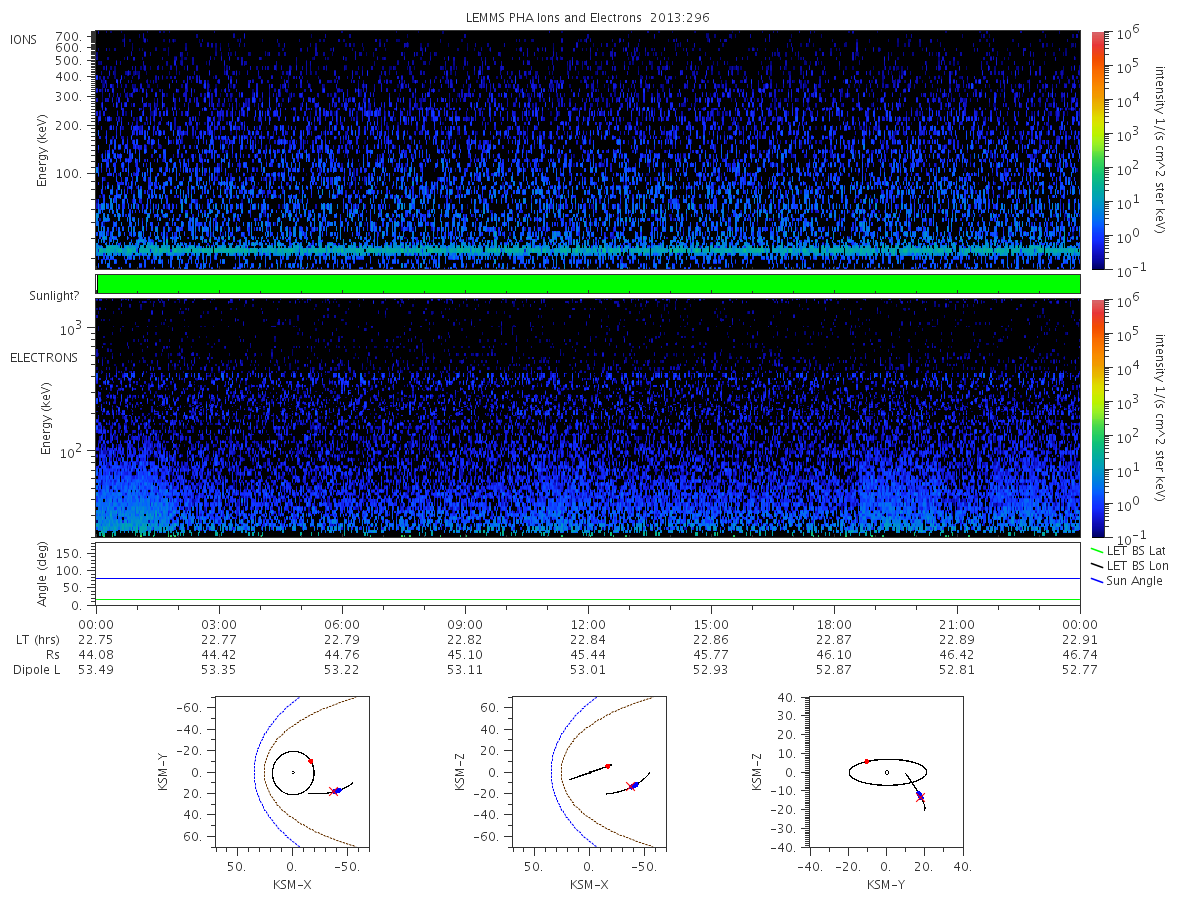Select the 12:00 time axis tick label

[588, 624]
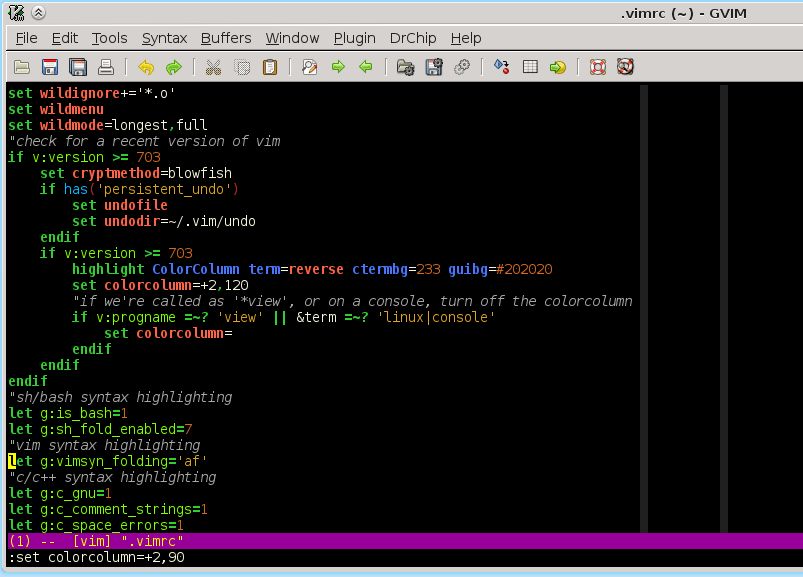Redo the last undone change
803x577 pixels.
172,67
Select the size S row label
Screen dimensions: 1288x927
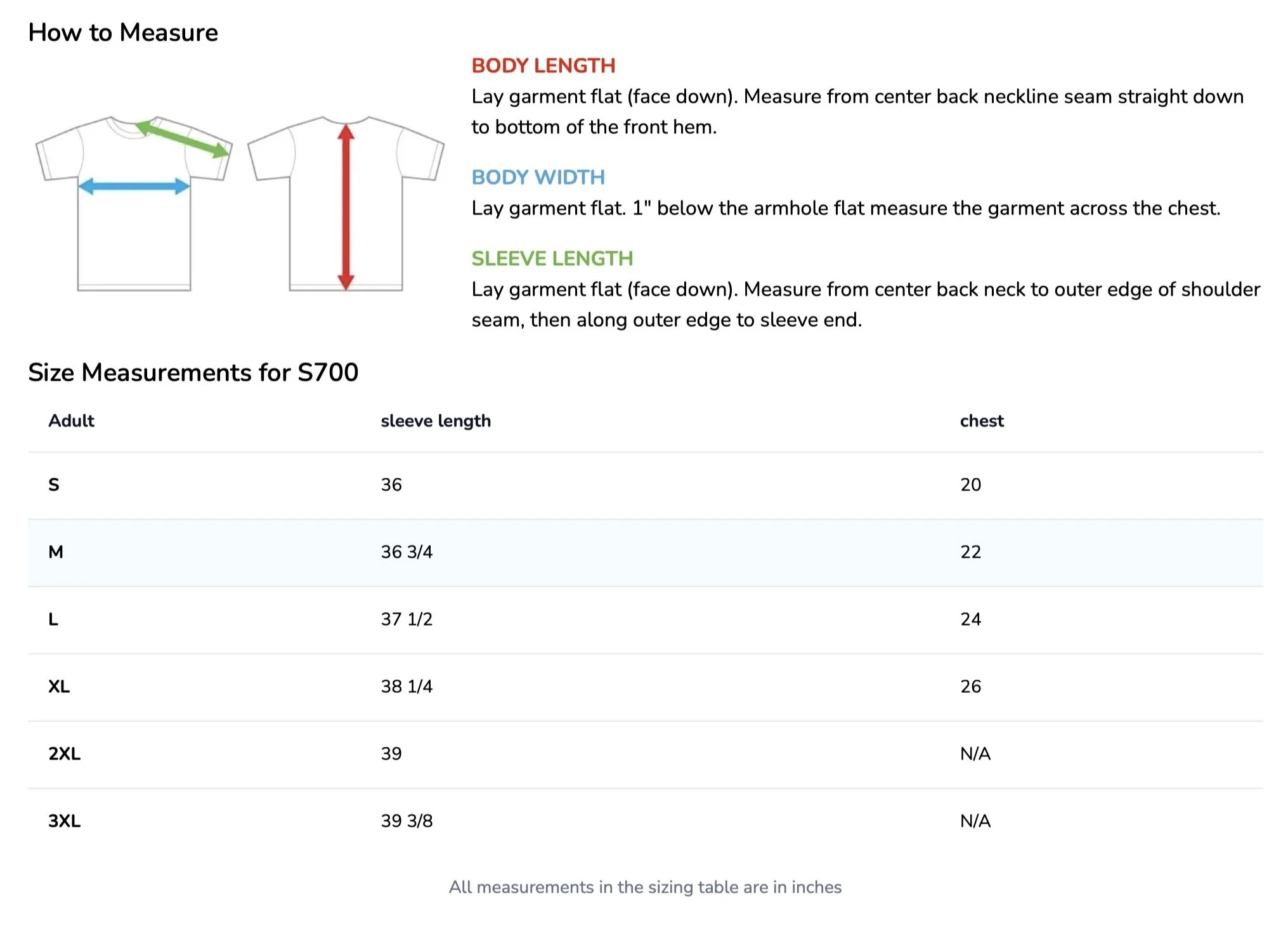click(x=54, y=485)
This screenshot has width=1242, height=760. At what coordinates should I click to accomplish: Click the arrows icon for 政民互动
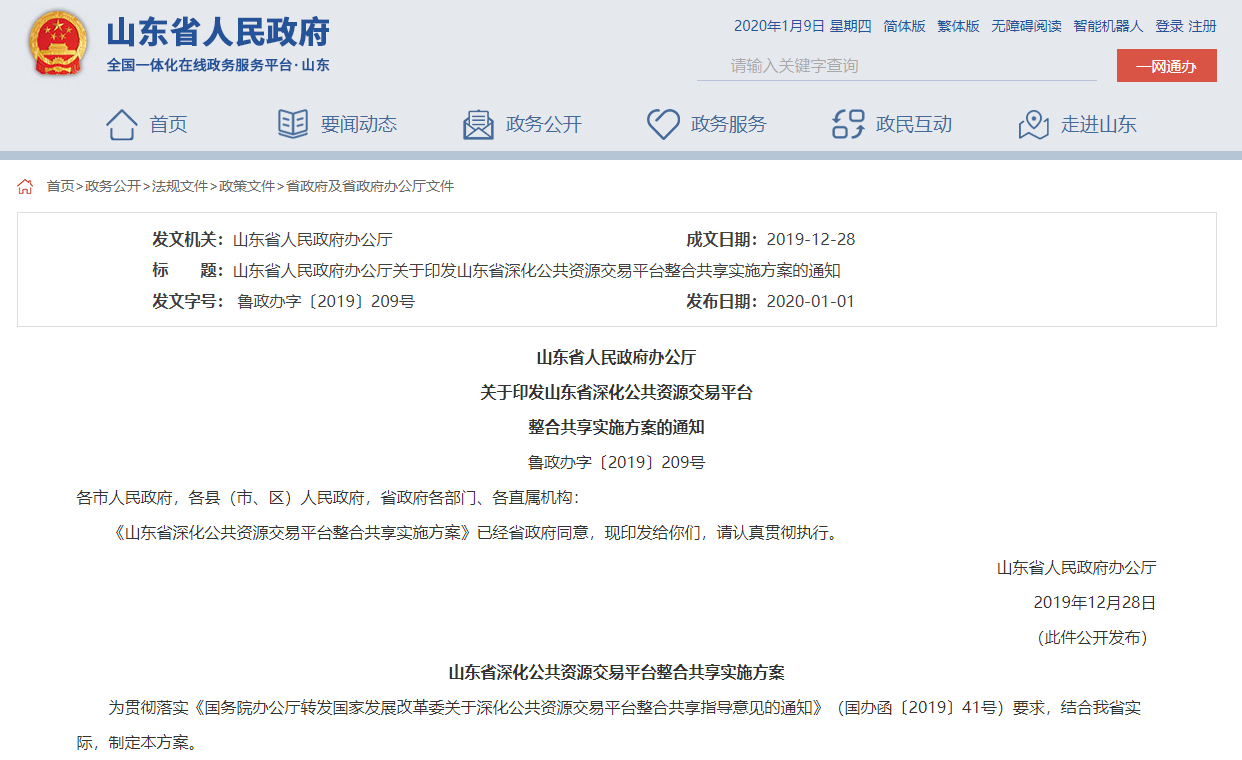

★ ★ ★ ★

WHAT IS BEING ASKED:
Would you print, exactly as they appear, the lines from the line with "Select the size S row label" through the end of the entries above, leaving out the pictures?

SOLUTION TO THIS TASK:
Select the size S row label
Screen dimensions: 1288x927
click(x=54, y=485)
This screenshot has width=1242, height=760. At what coordinates should I click to accomplish: Click the arrows icon for 政民互动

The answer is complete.